*TASKS*
a) Reproduce word for word the stretch of the post about Felix Hernandez's perfect game from "All this is" through "an entertaining fashion.".
b) In the post about Felix Hernandez's perfect game, which team was Hernandez facing when he threw it?
c) Pick up the post about Felix Hernandez's perfect game where it stops and keep writing.

*EXCERPT*
Aug 15, 2012; Seattle, WA, USA; Seattle Mariners pitcher Felix Hernandez (34) celebrates the final out of a perfect game against the Tampa Bay Rays at Safeco Field. Mandatory Credit: Joe Nicholson-US PRESSWIRE
Aug 15, 2012; Seattle, WA, USA; Seattle Mariners pitcher Felix Hernandez (34) celebrates the final out of a perfect game against the Tampa Bay Rays at Safeco Field. Mandatory Credit: Joe Nicholson-US PRESSWIRE

You may have seen that Felix Hernandez, a right-handed pitcher for the Seattle Mariners, pitched a perfect game yesterday. There's also a good change that you didn't see that. This is, after all, a football site with a readership based largely in England, where baseball barely registers. Why, then, am I writing about this here?

Well, as you may know, Aaron, Gareth, Kirsten, and I are all big fans of the Seattle Mariners. So there's already that. But more to the point, I thought the game could be applied as a great lesson for us all in the days before Villa embark on the 2012-13 campaign. You see, the Mariners are not a good baseball team, or at least they haven't been since about 2003. There isn't a system of relegation and promotion in baseball, but if there were - and if, like in the EPL, the bottom three teams got dropped - the Mariners would have been sent down to AAA in 2004, 2008, 2010, and 2011. And it's even more embarrassing to be in the bottom three in baseball, since there are 30 teams rather than 20 (a 10% chance rather than a 15% chance).

All this is to say that the team has been terrible. They've tested the patience of even the most devout fans. Baseball is my unquestioned favorite sport, but the Mariners have been like last year's Aston Villa squad: bad, and lacking in the decency to be bad in an entertaining fashion.

For some reason, though, I've stuck by the team. I buy the (somewhat expensive) MLB.tv package every year, and every April when the season starts I'm convinced that maybe that is the year they win the World Series. It never is, and it never has been. But that's okay. If nothing else, baseball serves as a connection to home and as a way to relax after a long day. I keep contemplating giving up, but I never can bring myself to do it. I don't think I'd be me if the Mariners weren't a part of my life. That looks a bit pathetic now that I see it written, but I really think it's true. The Mariners are as much a part of my identity as my love for music.

And there's been one more thing that won't let me leave: Felix Hernandez. He came up as a fire-throwing 19-year-old who electrified the Pacific Northwest. And ever since then, he's been the best part of being a Mariners fan. Sure, the team sucks, but every 5 days, we get to root for Felix Hernandez. No one else in baseball can have that. Part of the fun has been knowing that eventually he will throw a no-hitter. I'm not sure if there is a football equivalent. Maybe scoring a hat-trick plus two? Being a keeper in a penalty shoot-out and saving five consecutive shots? Really, it's not something you can expect of someone, and yet we all did. Every time Felix started, we all thought "this could be the day."

*RECORDED INFORMATION*
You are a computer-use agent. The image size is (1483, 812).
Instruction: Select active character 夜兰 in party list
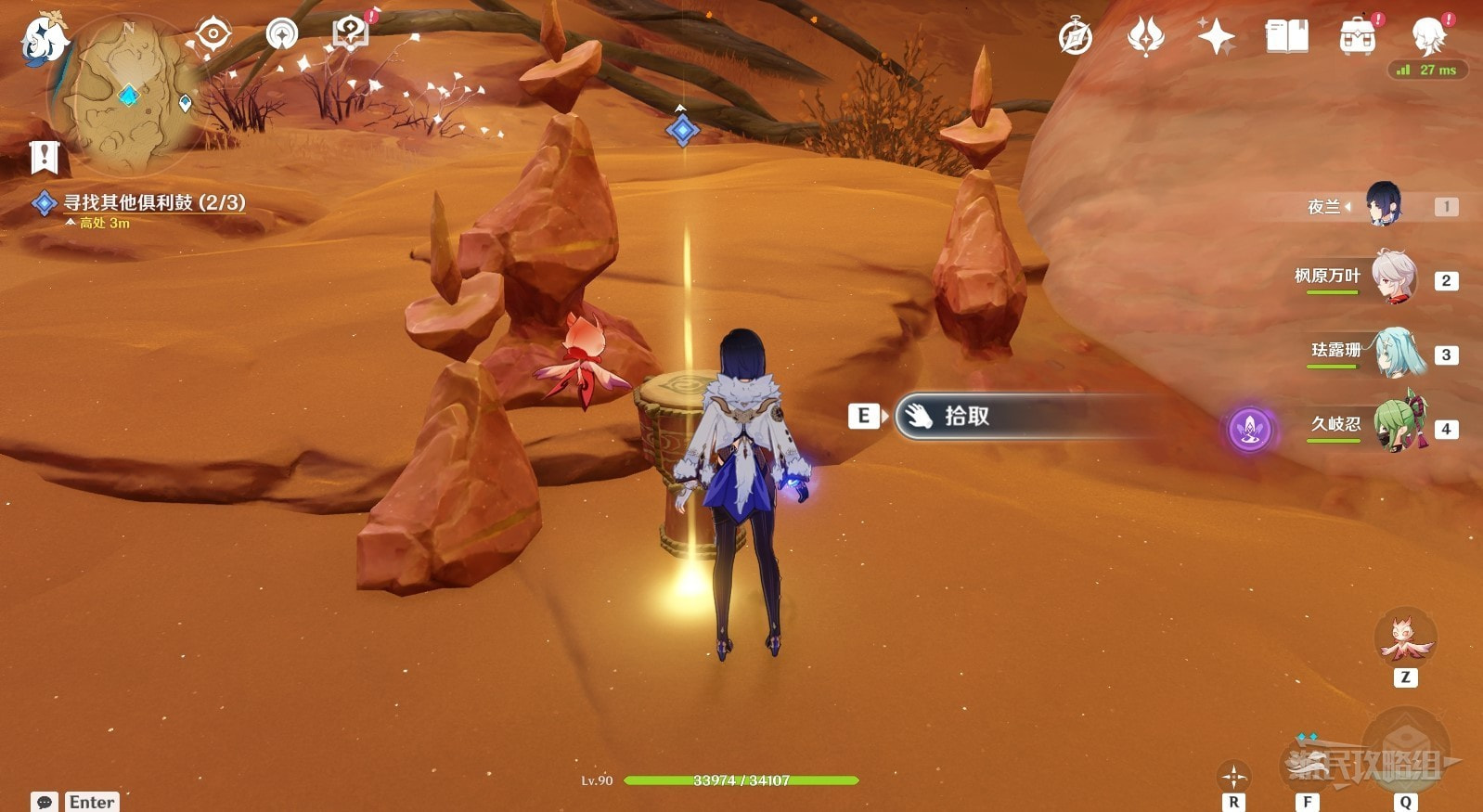point(1383,205)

*ANSWER LIST*
a)
All this is to say that the team has been terrible. They've tested the patience of even the most devout fans. Baseball is my unquestioned favorite sport, but the Mariners have been like last year's Aston Villa squad: bad, and lacking in the decency to be bad in an entertaining fashion.

b) The Tampa Bay Rays.

c)
So yesterday, after I finished watching the NextGen Series, I turned on the Mariners game here at work so I could watch Felix for a few innings. I assumed it would be a typical game, he'd give up a hit here and there, and I'd leave before it was over when I was supposed to go home. But 5 PM rolled around and Felix hadn't given up a hit. He hadn't given up a walk either. He was working on a perfect game. Only 22 of those have been thrown in baseball. They're amazing. I wasn't going to leave work for anything. I had to see this until he let someone on base or until he retired the 27th batter to finish it.

And the whole time, I was pacing around looking like a nervous idiot. My boss walked by and laughed at me jumping up and down and hollering with every strike Felix threw. And when he did finish it, I couldn't stop grinning. I practically floated on my walk home, calling everyone I knew who could even possibly care. I honestly can't remember feeling so good about a sporting event in my life. I remember in 1995 when the Mariners won their first ever playoff series, but I was 9 then. I had only watched for two seasons. Now, I'm 26 and have diligently followed this team for 18 years. This felt more special somehow. The team I loved helped the athlete I enjoy watching more than any other achieve perfection. I will never forget watching that, and it will unquestionably be one of my favorite memories until I die.

But here I am, more than 750 words in, and I haven't given you the promised tie-in to Aston Villa. How does a pitcher in Seattle relate to a soccer team in Birmingham? It all comes down to the feeling of watching the sports we watch. If we all boiled down sports to what they really are, we'd realize how ridiculous it is that we care as much as we do. It's a bunch of overpaid people playing a game, and each and every one of us is more invested than we likely should be. You're here reading this rather than seeing what is happening in actual important news!

That's kind of obscuring the truth, though. Sure, it is a game. And if that's how we think of it, fandom makes no sense. Thankfully, that's not how we think of it. Instead, we watch sports to be entertained. We watch them to be amazed. We watch to see things that we couldn't do. We watch to take a break from the rest of our lives. And we watch them because when they repay our hours of investment, there are very few things more rewarding. To be able to say "I saw that," is one of the best things in the world.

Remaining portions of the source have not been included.